> _WHAT YOU HAVE TO DO_
Please recast the records below as a Markdown table with the columns Row and Record line, one row per line and blank lines left out.

# START OF DATA SECTION

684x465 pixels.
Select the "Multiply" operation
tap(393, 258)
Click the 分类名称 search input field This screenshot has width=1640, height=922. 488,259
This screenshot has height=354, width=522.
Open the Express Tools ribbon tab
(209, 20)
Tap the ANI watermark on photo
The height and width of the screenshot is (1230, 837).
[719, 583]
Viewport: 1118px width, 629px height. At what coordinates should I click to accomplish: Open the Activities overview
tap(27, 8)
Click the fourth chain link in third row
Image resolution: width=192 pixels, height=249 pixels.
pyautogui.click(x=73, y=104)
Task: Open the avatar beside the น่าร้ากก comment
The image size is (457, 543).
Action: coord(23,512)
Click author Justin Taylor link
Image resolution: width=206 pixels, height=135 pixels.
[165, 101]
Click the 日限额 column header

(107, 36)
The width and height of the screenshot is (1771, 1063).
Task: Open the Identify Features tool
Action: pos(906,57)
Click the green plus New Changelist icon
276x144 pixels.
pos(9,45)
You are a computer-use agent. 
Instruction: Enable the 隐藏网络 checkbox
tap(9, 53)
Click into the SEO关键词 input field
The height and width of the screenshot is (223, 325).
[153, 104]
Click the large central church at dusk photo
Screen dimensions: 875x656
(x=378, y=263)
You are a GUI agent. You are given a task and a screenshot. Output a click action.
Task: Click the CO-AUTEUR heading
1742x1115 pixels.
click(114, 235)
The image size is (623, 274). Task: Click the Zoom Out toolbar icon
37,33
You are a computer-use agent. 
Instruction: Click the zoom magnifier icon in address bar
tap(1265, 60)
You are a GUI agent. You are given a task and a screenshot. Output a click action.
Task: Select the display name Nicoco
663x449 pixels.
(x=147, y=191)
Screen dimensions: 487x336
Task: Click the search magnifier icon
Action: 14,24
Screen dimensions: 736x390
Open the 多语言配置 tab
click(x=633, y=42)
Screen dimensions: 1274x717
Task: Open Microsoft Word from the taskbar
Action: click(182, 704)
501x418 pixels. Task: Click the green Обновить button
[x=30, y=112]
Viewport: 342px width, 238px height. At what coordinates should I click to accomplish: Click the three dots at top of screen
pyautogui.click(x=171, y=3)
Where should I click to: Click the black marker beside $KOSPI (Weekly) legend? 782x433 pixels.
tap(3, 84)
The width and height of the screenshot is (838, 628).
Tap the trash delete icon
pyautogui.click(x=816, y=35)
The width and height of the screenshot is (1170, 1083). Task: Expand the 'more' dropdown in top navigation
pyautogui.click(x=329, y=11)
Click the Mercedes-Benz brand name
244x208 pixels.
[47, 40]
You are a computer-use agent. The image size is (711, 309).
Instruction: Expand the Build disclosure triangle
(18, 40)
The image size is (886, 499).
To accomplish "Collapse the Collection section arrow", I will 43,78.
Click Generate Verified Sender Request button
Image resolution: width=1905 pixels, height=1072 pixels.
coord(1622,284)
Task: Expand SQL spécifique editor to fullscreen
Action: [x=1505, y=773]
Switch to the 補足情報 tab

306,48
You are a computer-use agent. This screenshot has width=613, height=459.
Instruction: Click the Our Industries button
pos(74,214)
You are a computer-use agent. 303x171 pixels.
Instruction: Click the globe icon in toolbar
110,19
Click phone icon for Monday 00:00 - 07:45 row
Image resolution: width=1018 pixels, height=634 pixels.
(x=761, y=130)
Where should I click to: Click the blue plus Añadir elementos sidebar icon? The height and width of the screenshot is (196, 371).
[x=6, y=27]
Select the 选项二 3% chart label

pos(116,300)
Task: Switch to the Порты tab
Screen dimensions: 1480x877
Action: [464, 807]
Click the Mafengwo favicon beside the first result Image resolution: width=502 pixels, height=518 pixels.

# END OF DATA SECTION

> _RESPONSE TO THIS TASK_
| Row | Record line |
|---|---|
| 1 | 684x465 pixels. |
| 2 | Select the "Multiply" operation |
| 3 | tap(393, 258) |
| 4 | Click the 分类名称 search input field This screenshot has width=1640, height=922. 488,259 |
| 5 | This screenshot has height=354, width=522. |
| 6 | Open the Express Tools ribbon tab |
| 7 | (209, 20) |
| 8 | Tap the ANI watermark on photo |
| 9 | The height and width of the screenshot is (1230, 837). |
| 10 | [719, 583] |
| 11 | Viewport: 1118px width, 629px height. At what coordinates should I click to accomplish: Open the Activities overview |
| 12 | tap(27, 8) |
| 13 | Click the fourth chain link in third row |
| 14 | Image resolution: width=192 pixels, height=249 pixels. |
| 15 | pyautogui.click(x=73, y=104) |
| 16 | Task: Open the avatar beside the น่าร้ากก comment |
| 17 | The image size is (457, 543). |
| 18 | Action: coord(23,512) |
| 19 | Click author Justin Taylor link |
| 20 | Image resolution: width=206 pixels, height=135 pixels. |
| 21 | [165, 101] |
| 22 | Click the 日限额 column header |
| 23 | (107, 36) |
| 24 | The width and height of the screenshot is (1771, 1063). |
| 25 | Task: Open the Identify Features tool |
| 26 | Action: pos(906,57) |
| 27 | Click the green plus New Changelist icon |
| 28 | 276x144 pixels. |
| 29 | pos(9,45) |
| 30 | You are a computer-use agent.  |
| 31 | Instruction: Enable the 隐藏网络 checkbox |
| 32 | tap(9, 53) |
| 33 | Click into the SEO关键词 input field |
| 34 | The height and width of the screenshot is (223, 325). |
| 35 | [153, 104] |
| 36 | Click the large central church at dusk photo |
| 37 | Screen dimensions: 875x656 |
| 38 | (x=378, y=263) |
| 39 | You are a GUI agent. You are given a task and a screenshot. Output a click action. |
| 40 | Task: Click the CO-AUTEUR heading |
| 41 | 1742x1115 pixels. |
| 42 | click(114, 235) |
| 43 | The image size is (623, 274). Task: Click the Zoom Out toolbar icon |
| 44 | 37,33 |
| 45 | You are a computer-use agent.  |
| 46 | Instruction: Click the zoom magnifier icon in address bar |
| 47 | tap(1265, 60) |
| 48 | You are a GUI agent. You are given a task and a screenshot. Output a click action. |
| 49 | Task: Select the display name Nicoco |
| 50 | 663x449 pixels. |
| 51 | (x=147, y=191) |
| 52 | Screen dimensions: 487x336 |
| 53 | Task: Click the search magnifier icon |
| 54 | Action: 14,24 |
| 55 | Screen dimensions: 736x390 |
| 56 | Open the 多语言配置 tab |
| 57 | click(x=633, y=42) |
| 58 | Screen dimensions: 1274x717 |
| 59 | Task: Open Microsoft Word from the taskbar |
| 60 | Action: click(182, 704) |
| 61 | 501x418 pixels. Task: Click the green Обновить button |
| 62 | [x=30, y=112] |
| 63 | Viewport: 342px width, 238px height. At what coordinates should I click to accomplish: Click the three dots at top of screen |
| 64 | pyautogui.click(x=171, y=3) |
| 65 | Where should I click to: Click the black marker beside $KOSPI (Weekly) legend? 782x433 pixels. |
| 66 | tap(3, 84) |
| 67 | The width and height of the screenshot is (838, 628). |
| 68 | Tap the trash delete icon |
| 69 | pyautogui.click(x=816, y=35) |
| 70 | The width and height of the screenshot is (1170, 1083). Task: Expand the 'more' dropdown in top navigation |
| 71 | pyautogui.click(x=329, y=11) |
| 72 | Click the Mercedes-Benz brand name |
| 73 | 244x208 pixels. |
| 74 | [47, 40] |
| 75 | You are a computer-use agent. The image size is (711, 309). |
| 76 | Instruction: Expand the Build disclosure triangle |
| 77 | (18, 40) |
| 78 | The image size is (886, 499). |
| 79 | To accomplish "Collapse the Collection section arrow", I will 43,78. |
| 80 | Click Generate Verified Sender Request button |
| 81 | Image resolution: width=1905 pixels, height=1072 pixels. |
| 82 | coord(1622,284) |
| 83 | Task: Expand SQL spécifique editor to fullscreen |
| 84 | Action: [x=1505, y=773] |
| 85 | Switch to the 補足情報 tab |
| 86 | 306,48 |
| 87 | You are a computer-use agent. This screenshot has width=613, height=459. |
| 88 | Instruction: Click the Our Industries button |
| 89 | pos(74,214) |
| 90 | You are a computer-use agent. 303x171 pixels. |
| 91 | Instruction: Click the globe icon in toolbar |
| 92 | 110,19 |
| 93 | Click phone icon for Monday 00:00 - 07:45 row |
| 94 | Image resolution: width=1018 pixels, height=634 pixels. |
| 95 | (x=761, y=130) |
| 96 | Where should I click to: Click the blue plus Añadir elementos sidebar icon? The height and width of the screenshot is (196, 371). |
| 97 | [x=6, y=27] |
| 98 | Select the 选项二 3% chart label |
| 99 | pos(116,300) |
| 100 | Task: Switch to the Порты tab |
| 101 | Screen dimensions: 1480x877 |
| 102 | Action: [464, 807] |
| 103 | Click the Mafengwo favicon beside the first result Image resolution: width=502 pixels, height=518 pixels. |